Neil MacGregor, the director of the British Museum, marks the 400th anniversary of Rembrandt's birth. He visits Amsterdam, where Rembrandt made his home for the major part of his creative life, and where he painted the masterpieces that hang in galleries around the world.Rembrandt's birthday is on July 15, and Amsterdam has marked the year with all kinds of events, from a new musical on Rembrandt's life to exhibitions looking at every aspect of the artist's work, from the epic painting of The Night Watch to small-scale etchings and drawings.

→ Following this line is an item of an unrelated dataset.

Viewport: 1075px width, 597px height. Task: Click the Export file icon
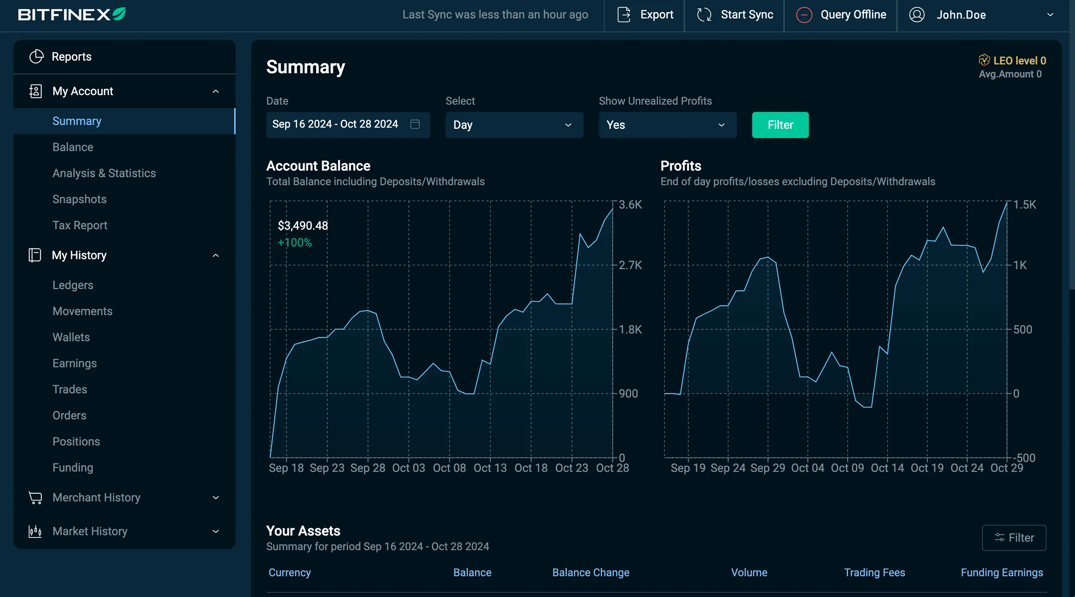[623, 15]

Neil MacGregor, a longtime enthusiast for Rembrandt's work, begins the programme in the house where Rembrandt lived in Amsterdam from 1639 to 1658, when bankruptcy in his later years forced him to move. Here, from the basement to the attic, are the everyday objects that Rembrandt would have known, from his box-bed to the huge collection of antiques and curios from all corners of the Dutch-traded world, which Rembrandt made use of to bring the excitement of the exotic into his work.
Nearby in the Rijksmuseum, an exhibition puts Rembrandt's major paintings against those of his slightly earlier Italian counterpart Caravaggio, showing the play of light and dark which gave both artists' work that gleaming, arresting quality, and which lent a powerful drama to the Biblical or classical scenes they often depicted.
In Rembrandt's case, he turned away from images of beauty or flattery to depict people in all their human frailty - their tenderness, uncertainty, pain, and mortality. It is these qualities, as Neil MacGregor says, that make his paintings reach out so directly to us today, as well as impressing the spectator with their mastery of skill and often dazzling richness.